さて、癌の治療には局所療法と全身療法があり、局所療法の代表が外科手術、全身療法の代表が化学療法です。
肝細胞癌では、局所療法としてRFAや移植などのオプションが発達していますが、放射線療法の記載がほとんど出てきません。これは海外のガイドラインでもほぼ同様です。
理由は、有効とする報告は多いのですが、ほとんどが第Ⅱ相試験までで、後ろ向きのものが多いんです。しかし放射線治療は現在も進化を続けており、状況によっては選択してもよいと記載しているガイドラインもあります。
現時点でよくやる具体的な適応としては、IVC浸潤、門脈浸潤、骨転移ではないでしょうか。それぞれ奏功率は6-7割と報告されております。門脈腫瘍栓が消えれば、TACEができるようになる症例もありますし。下大静脈症候群や病的骨折の治療は、QOLにとって重要です。

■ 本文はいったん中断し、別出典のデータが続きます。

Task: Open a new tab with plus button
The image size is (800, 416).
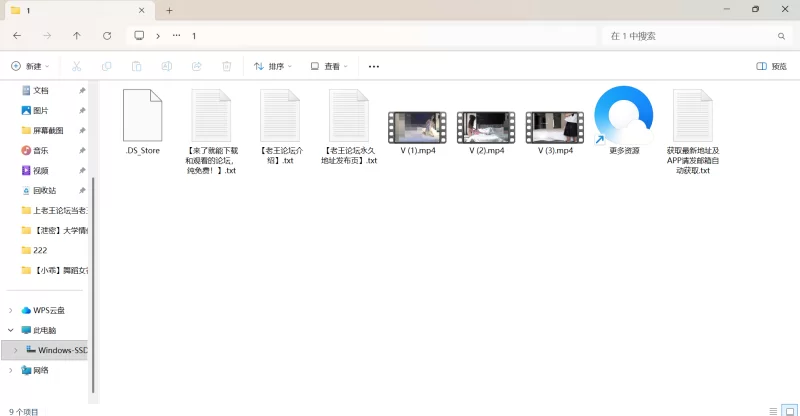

根治的放射線治療の詳細については、他の治療をやり尽くして効果が薄かった症例に対して著効した2例を続けて経験しましたので、それと合わせて別記事にしておきます(HCCに対する根治的放射線治療)。
肝細胞癌は、治療選択肢が多く、そのため適応基準や除外基準も増えてしまうので大変ですが、頑張って勉強して診療していきます。